Сотворение мира.Книга третья - Закруткин Виталий Александрович
Шрифт:
Интервал:
Закладка:
— Что это у тебя такой плохой вид? — быстро заговорила она, отстраняясь от двери, чтобы он мог войти. — Как добрался? Пароходом ехал? Наверно, не спал всю ночь? А как ты узнал адрес нашей квартиры? Я, кажется, забыла об адресе, когда писала тебе.
Андрей вошел в комнату, положил портфель на пианино, сказал сквозь зубы:
— Не нашей квартиры, а твоей. Я жить в ней не собираюсь.
— Ну вот, начинается, — сказала Елена. — Иди умойся, и давай завтракать, потом уж заводи свою пластинку.
— Димка в школе? — спросил Андрей.
— Да, — сказала Еля, — он придет после двенадцати. Дима молодец, старательный мальчик. Я довольна тем, что в его классе очень хорошая учительница.
Сидя за столом, они долго молчали. Казалось, этому томительному молчанию не будет конца. Елена подкладывала на тарелку мужа то кусок разогретой отбивной, то ложку гарнира, но он ел неохотно, без всякого аппетита, курил, глядя куда-то в угол. Она ожидала, что он, как это обычно бывало, начнет рассказывать ей о своей Дятловской, о саде, но Андрей будто воды в рот набрал, и тогда Елена, не выдержав, заговорила сама.
— Ты вот часто называешь меня самовлюбленной эгоисткой, — сказала она, вертя в руке чайную ложку, — упрекаешь в том, что я все подчиняю своим вздорным капризам.
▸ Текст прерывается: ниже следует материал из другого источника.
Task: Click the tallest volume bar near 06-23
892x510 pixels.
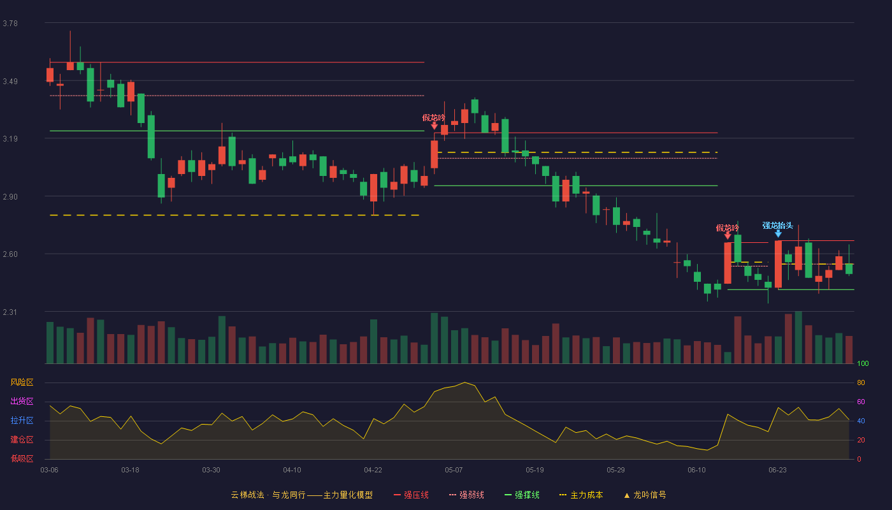Action: (798, 337)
Хорошо. Допустим. Но разве не то же самое делаешь ты? Почему я должна оставить город и жить в Дятловской? Только потому, что так ты хочешь. А ты подумал о том, что у меня могут быть свои желания, своя привязанность, что я живой человек?
В глазах Елены показались слезы, лицо сразу стало некрасивым. Она швырнула на стол ложку, выхватила из кармана пестрого халата скомканный носовой платок и продолжала говорить, прикладывая платок к глазам:
— Тебе наплевать на то, что я полюбила своих учеников, что я могу гордиться ими, а значит, и своими успехами. Мою любовь к музыке, к театру ты готов назвать чуть ли не мещанством. Кто, скажи, пожалуйста, дал тебе это право? Почему я должна бежать за тобой, как собачонка на поводке, бросить все, что мне дорого, и всю жизнь прозябать в какой-то дурацкой Дятловской? И вообще, скажи мне наконец, кто я такая? Безгласный иждивенец? Покорная жена? Содержанка? Раба? Городская фифочка, которая, видите ли, презирает бедную деревню и не хочет ехать туда вслед за этаким демократом мужем?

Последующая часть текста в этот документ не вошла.